TEXT PROVIDED.
::::

Most of the text processing can be processed by awk and sed. Sed is non-interactive stream editor that allows you to specify all editing instructions in one place and execute them on a single pass through the file. Awk is a pattern-matching programming language.
Using sed and awk requires some understanding of regular expressions. Here’s the basics of regular expression signs:
| sign | operation |
| ^ | matches beginning of line |
| $ | matches end of line |
| . | matches any single character (wildcard) |
| * | repeat previous token zero, one or more times. |
| + | repeat previous token one or more times |
| ? | repeat previous token zero or one time |
| […] | matches any one of the class of characters enclosed between the classes. ^ as first character reverses the match – is used to ndicate a range of characters |
| () | groups regex |
| | | either preceding or following regex can be matched |
| {n,m} | matches a range of occurrences of the single character that immediately precedes it. {n} will match exactly n occurrences {n,} will match at least n occurrences {n,m} will match any number of occurrences between n and m |
Common expressions
| exp | interpretation |
| [^0-9] | excluding number |
| [15]00* | matches “10”, “50”, “100”, “500”, “1000”, “5000”. Here the first 0 is literal, the second is modified by *, see the table above |
| .* | any number (including 0) of any character |
| <.*> | any html tags |
| book | matches book with preceding and following spaces |
| books* | matches books, or book, but not “book.” “book?” etc |
| book.* | matches book, followed by any number of characters, or none followed by a space |
Note that regular expression comes in several different flavours, which can be confusing and frustrating. This is a good summary. There are DFA (Deterministic Finite Automata) based engines and NFA (Non-Deterministic Finite Automata) based engines:
- NFA based engines can “go back” in the regex, used in Perl, Python, vim, sed and GNU grep.
- DFA based engines cannot “go back” in the regex, used in awk and BSD grep.
| Standard | IEEE POSIX BRE | IEEE POSIX ERE | PCRE |
| Detail | Basic Regular Expressions | Extended Regular Expressions that add repetition, alternation on top of BRE | Perl Compatible regular expression. |
| Engine | DFA | DFA | NFA |
| GNU grep | grep by default, or grep -G | egrep grep -E | grep -P |
| BSD grep | grep | egrep | |
| GNU sed | sed | sed -r | NA. Just use perl |
| BSD sed | sed | sed -E | NA. Just use perl |
| awk | awk |
The best way to check isn on BSD manual and GNU.
Here are several examples of sed and awk I came across at work:
Find and remove duplicate lines:
awk '!x[$0]++' input_file.txt > output_file.txt
Remove white spaces at the beginning and end of each line:
awk '{$1=$1}1' input_file.txt > output_file.txt
Print with multiple dilimiters (;, , , and |)
awk -F '[;,|]' '{print $1, $3, $5}'
Print with calculation between columns
awk '{res=$1-$2;print res,$0}'
Print rows conditionally
awk '$1>20{print;}'
Prefix each line of a file
awk '$0="PREFIX|"$0' input.txt > prefix.input.txt
Replace string original to new in file
sed -i 's/original/new/g' file.txt
Remove multiple patterns
sed 's/pattern1\|pattern2\|pattern3//g'
Delete the first matching pattern only
sed 's/pattern//'
Remove blank lines:
sed -i '/^$/d' input_file.txt > output_file.txt
Copy from line 100 to line 500 of input file to output file
sed -n 100,500p input.log>output.log
Merge every three lines:
sed 'N;N;N; s/\n/ /g'

::::

INFORMATION SHOWN.
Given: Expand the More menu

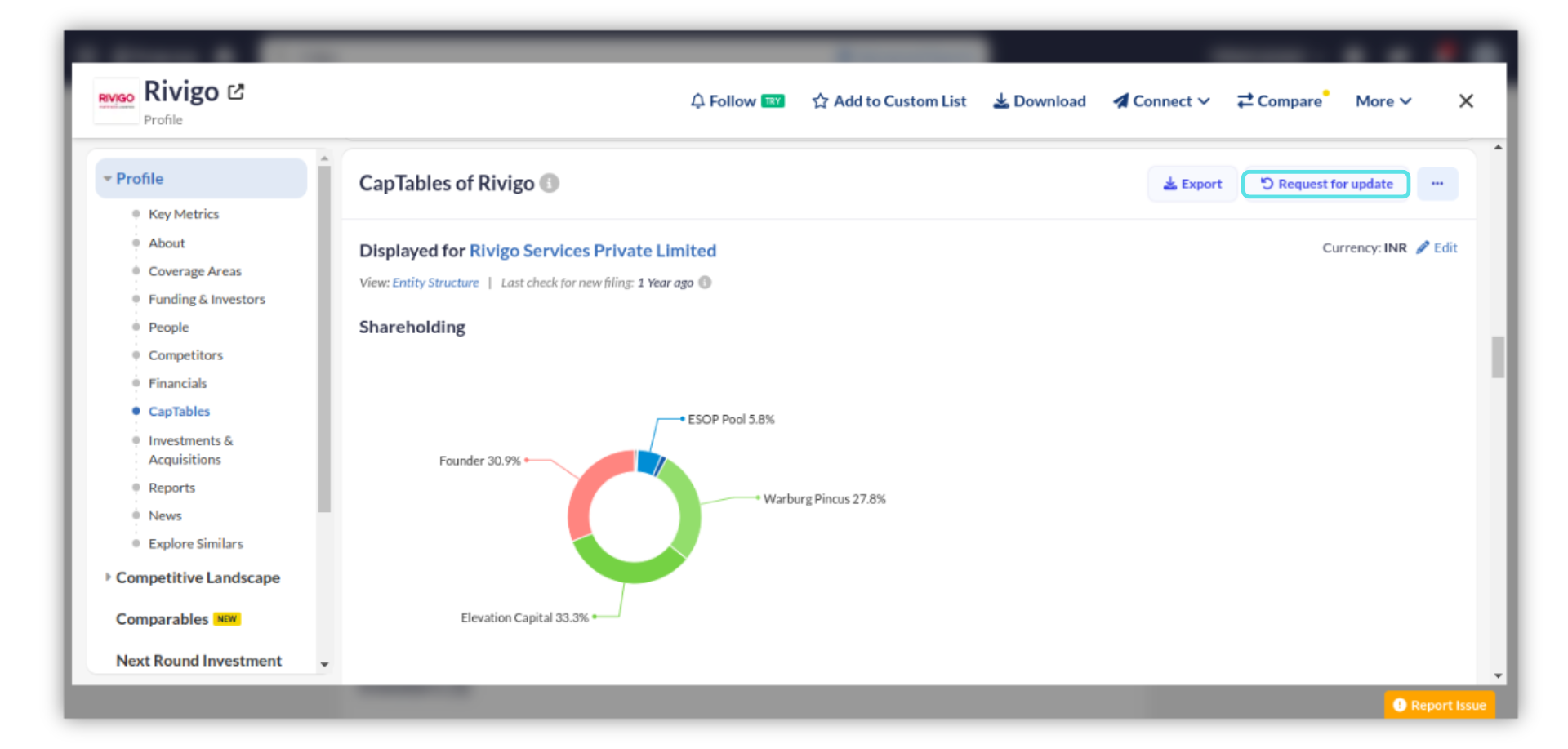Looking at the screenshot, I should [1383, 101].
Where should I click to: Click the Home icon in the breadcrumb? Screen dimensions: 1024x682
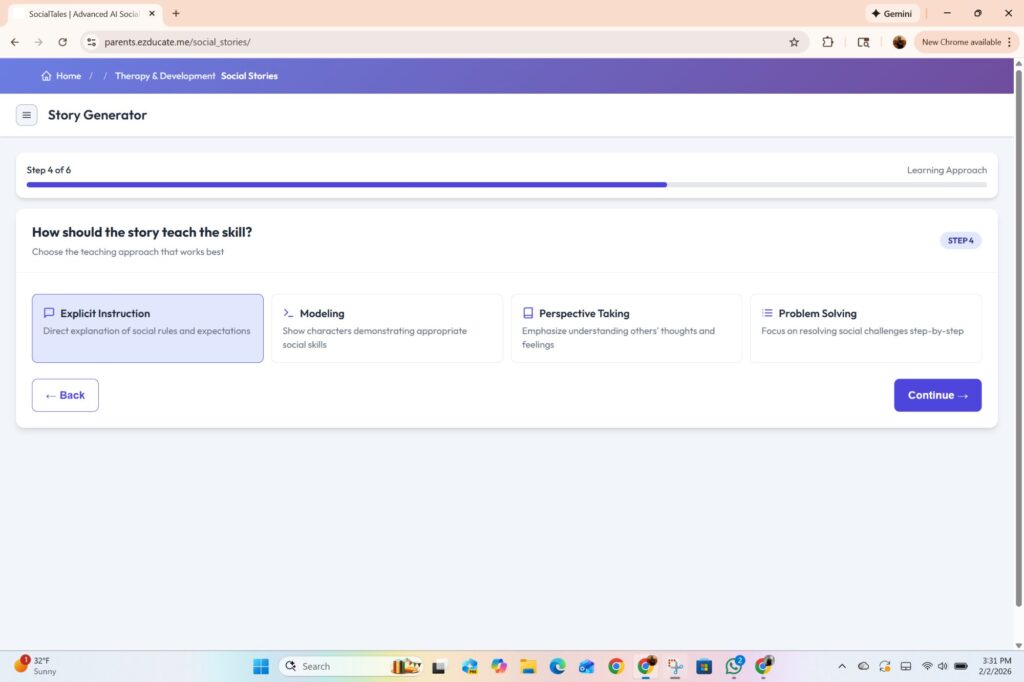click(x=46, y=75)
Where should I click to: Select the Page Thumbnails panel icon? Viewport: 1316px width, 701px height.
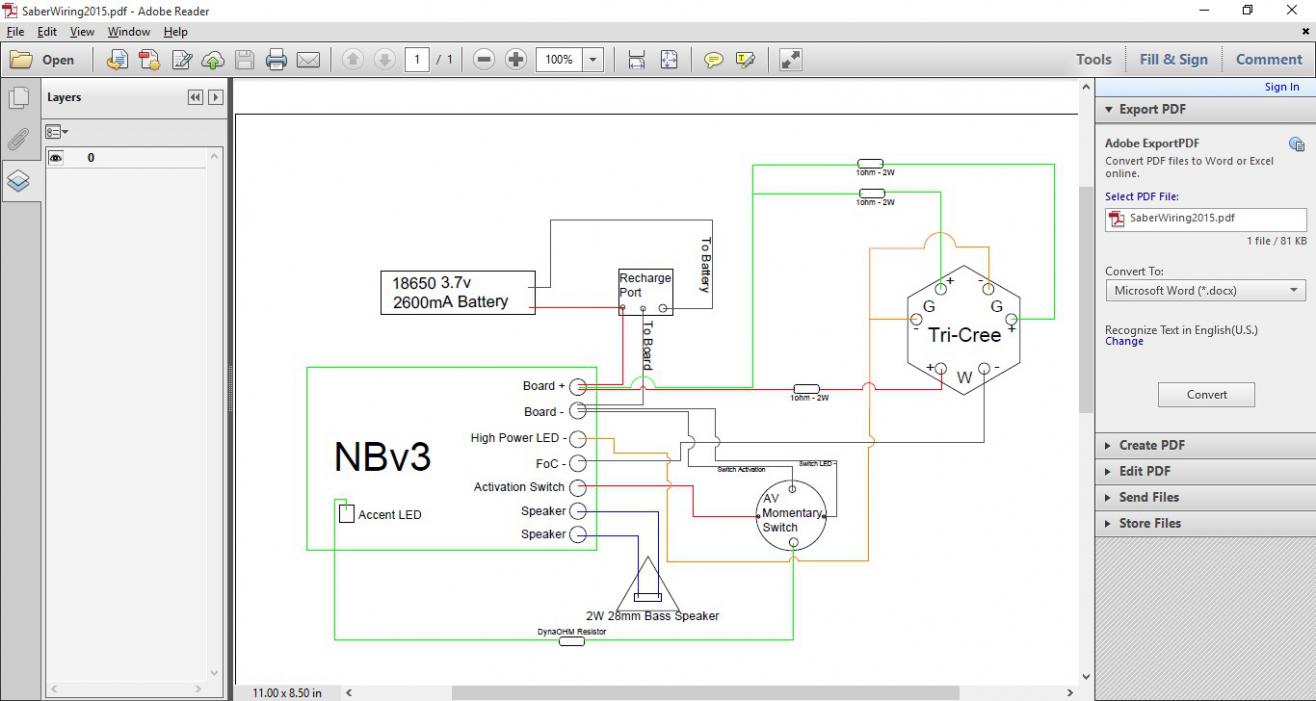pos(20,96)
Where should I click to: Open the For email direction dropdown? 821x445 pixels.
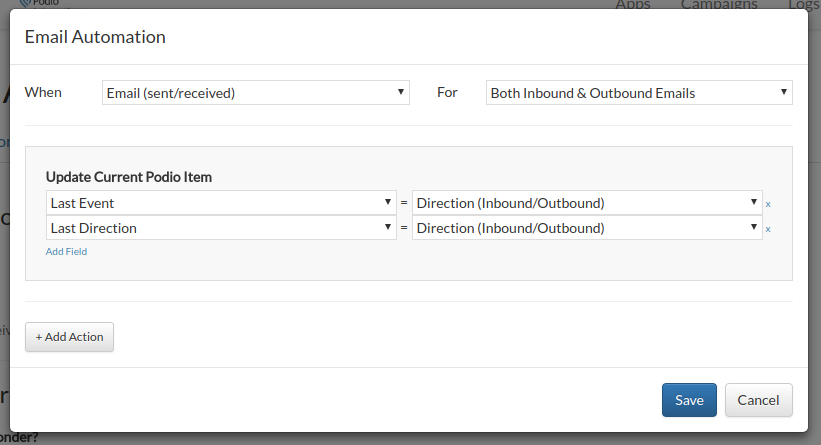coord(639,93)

::::

GOALS.
a: Reproduce the part of the sed and awk page starting with "- DFA based" and going on through "manual and GNU.".
b: According to the sed and awk page, which type of regex engine do awk and BSD grep use?
c: Translate this sentence from the sed and awk page into Spanish: "Awk is a pattern-matching programming language."

RESULTS BY TASK.
a:
- DFA based engines cannot “go back” in the regex, used in awk and BSD grep.
| Standard | IEEE POSIX BRE | IEEE POSIX ERE | PCRE |
| Detail | Basic Regular Expressions | Extended Regular Expressions that add repetition, alternation on top of BRE | Perl Compatible regular expression. |
| Engine | DFA | DFA | NFA |
| GNU grep | grep by default, or grep -G | egrep grep -E | grep -P |
| BSD grep | grep | egrep | |
| GNU sed | sed | sed -r | NA. Just use perl |
| BSD sed | sed | sed -E | NA. Just use perl |
| awk | awk |
The best way to check isn on BSD manual and GNU.

b: DFA (Deterministic Finite Automata) based engines.

c: Awk es un lenguaje de programación de coincidencia de patrones.